1. A tablet comprising candesartan or candesartan cilexetil as the first active ingredient and amlodipine or its pharmaceutically acceptable salt as the second active ingredient, characterized in that it comprises macrogol-15-hydroxystearate as a solubilizer.

2. The tablet of claim 1, wherein the first active ingredient is candesartan cilexetil.

3. The tablet of claim 1, wherein it does not comprise any sugar alcohol.

4. The tablet of claim 1, wherein the weight ratio of candesartan or candesartan cilexetil to macrogol-15-hydroxystearate is 1:0.03˜1:2.

5. The tablet of claim 1, wherein it is single-layer tablet, multi-layer tablet or nucleated tablet.

6. The tablet of claim 5, wherein the multi-layer tablet is double-layer tablet.
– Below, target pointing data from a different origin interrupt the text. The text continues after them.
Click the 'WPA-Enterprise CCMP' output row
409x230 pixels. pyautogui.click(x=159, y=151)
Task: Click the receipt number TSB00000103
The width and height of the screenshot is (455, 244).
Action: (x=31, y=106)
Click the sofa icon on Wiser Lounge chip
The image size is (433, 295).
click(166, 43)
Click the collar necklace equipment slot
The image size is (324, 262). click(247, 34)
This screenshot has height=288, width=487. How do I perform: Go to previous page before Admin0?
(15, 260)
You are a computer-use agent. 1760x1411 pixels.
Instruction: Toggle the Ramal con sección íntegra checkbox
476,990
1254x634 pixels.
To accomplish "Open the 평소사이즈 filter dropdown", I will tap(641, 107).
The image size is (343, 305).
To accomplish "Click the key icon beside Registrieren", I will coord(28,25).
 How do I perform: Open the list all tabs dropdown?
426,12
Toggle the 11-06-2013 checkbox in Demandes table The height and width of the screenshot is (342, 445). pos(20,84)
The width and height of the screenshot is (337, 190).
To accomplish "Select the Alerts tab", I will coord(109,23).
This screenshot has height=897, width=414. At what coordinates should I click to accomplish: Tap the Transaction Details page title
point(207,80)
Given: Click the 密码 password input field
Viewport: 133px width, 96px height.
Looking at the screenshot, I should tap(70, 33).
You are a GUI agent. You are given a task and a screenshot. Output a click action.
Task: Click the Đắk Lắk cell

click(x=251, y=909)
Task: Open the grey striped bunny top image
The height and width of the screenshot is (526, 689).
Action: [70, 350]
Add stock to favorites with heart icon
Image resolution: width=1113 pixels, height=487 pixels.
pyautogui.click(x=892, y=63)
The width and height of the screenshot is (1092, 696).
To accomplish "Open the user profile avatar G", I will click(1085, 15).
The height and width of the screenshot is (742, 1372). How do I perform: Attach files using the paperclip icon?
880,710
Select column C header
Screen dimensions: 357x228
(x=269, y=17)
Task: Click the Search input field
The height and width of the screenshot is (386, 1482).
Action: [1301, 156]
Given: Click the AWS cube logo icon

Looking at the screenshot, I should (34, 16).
7. The tablet of claim 6, wherein the double-layer tablet is composed of the first layer and the second layer, the first layer comprising candesartan or candesartan cilexetil and macrogol-15-hydroxystearate, and the second layer comprising amlodipine or its pharmaceutically acceptable salt.

8. The tablet of claim 1, wherein its storage period is 6 weeks to 3 years.